More later on Hanson --
"One of the oddest things is President Obama’s continuing surprise at the rising unemployment rate. Indeed, we now have a new Orwellianism of 'jobs saved': as jobs are lost, we are told that some of those who do have them were 'saved' by President Obama (note the logic: you ignore the stats that quantify reality, but hype fantasy)."No, what I think is one of the oddest things is that people put up with obvious horseshit in these affairs. On the other hand, given the facts that I've outlined above, it all figures out pretty sensibly.
Mon Nov, 16 2009
Just War Principles
"In short, just war theory sanctifies the right of violent revolution within your own state if it is hostile to your well being. A bit of a sticky wicket there, eh what?"Well, that goes both ways, Wendy. This is the part where the libertarians inclined to passivism must at least examine the value of war as a fundamental principle.

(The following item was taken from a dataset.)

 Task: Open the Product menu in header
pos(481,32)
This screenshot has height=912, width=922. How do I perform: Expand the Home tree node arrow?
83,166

The necessity of war arises when people of evil intent join in a mass requiring a massed organization of the righteous in order to prevent the former from preying on the latter. This is a basic principle of human relations: there really are such things as bad guys in the world, and they really can get that big. The most important question here is organizational: how to meet them effectively. Certainly, no lover of freedom can abide forcing people into that against their will. Conversely, however, there is nothing wrong in individuals voluntarily agreeing to the project together in order to act for the value of freedom; no more than when they organize economically, through a division-of-labor economy, in order to produce refrigerators. Observe that the ethics drives the politics: the value of security against manifest military threat is the reason for the voluntary military organization of free people.

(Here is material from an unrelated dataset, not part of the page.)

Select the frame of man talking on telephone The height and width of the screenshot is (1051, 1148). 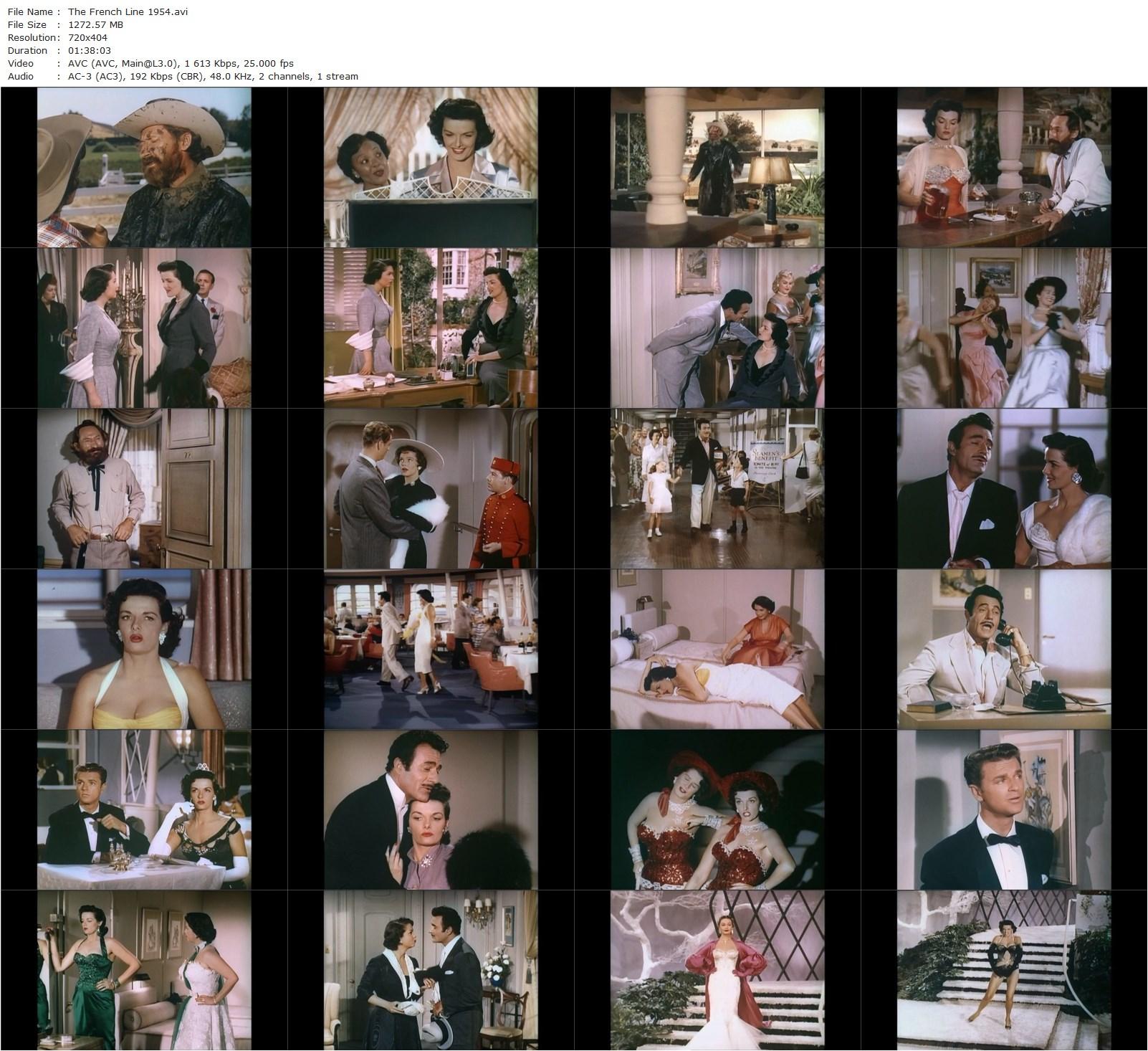pyautogui.click(x=1004, y=650)
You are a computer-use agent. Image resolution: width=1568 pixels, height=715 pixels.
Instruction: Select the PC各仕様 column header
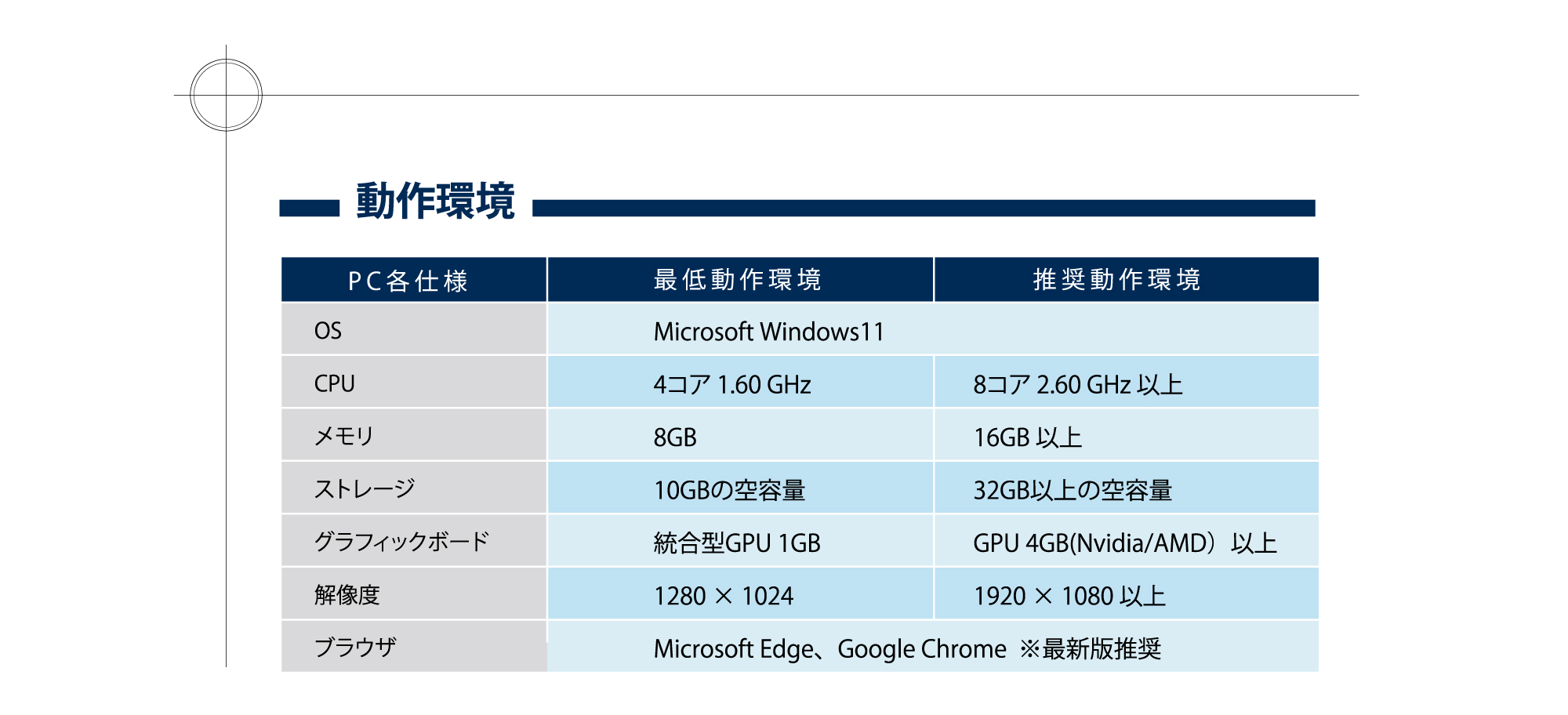coord(408,281)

Understanding the basically military threat of the state, all of this applies to the matter of political rebellion. To reject the state is essentially an act of war, because of the state's radical claim on the use of force, and all else afterward is merely organizational.
Okay, Look...
This was strictly unnecessary.
Jeezis.
To Act Like Humans
"Human ingenuity, not wind, not sun, is the only truly renewable resource. Without it, nothing in nature would be transformed to further human life. Your car, your clothes, your food -- none of these things are naturally occurring. If all we can do is take what we get, then we are but hunter-gatherers without tools or any remnants of cognition to help us along. But because humans are rational animals, we can identify the materials in our environment and mold them to suit us.Titanic Deck Chairs brings to clarity the function of humans in the world. It is our job to bring our only tool of survival -- our minds -- to bear on everything else that we find in the world, in order to adapt it all as values for the existence and advancement of human life. All government action prevents this, and to that degree it positively inhibits human survival and flourishing.
Be it stones or soft metals or iron or oil or electricity or fusion -- or the sun -- the human mind is the inexhaustible resource that makes all others possible. It is time for the government to recognize this alternative energy source, and to unleash it fully upon the world by getting the hell out of our way."
Why are you letting government kill you?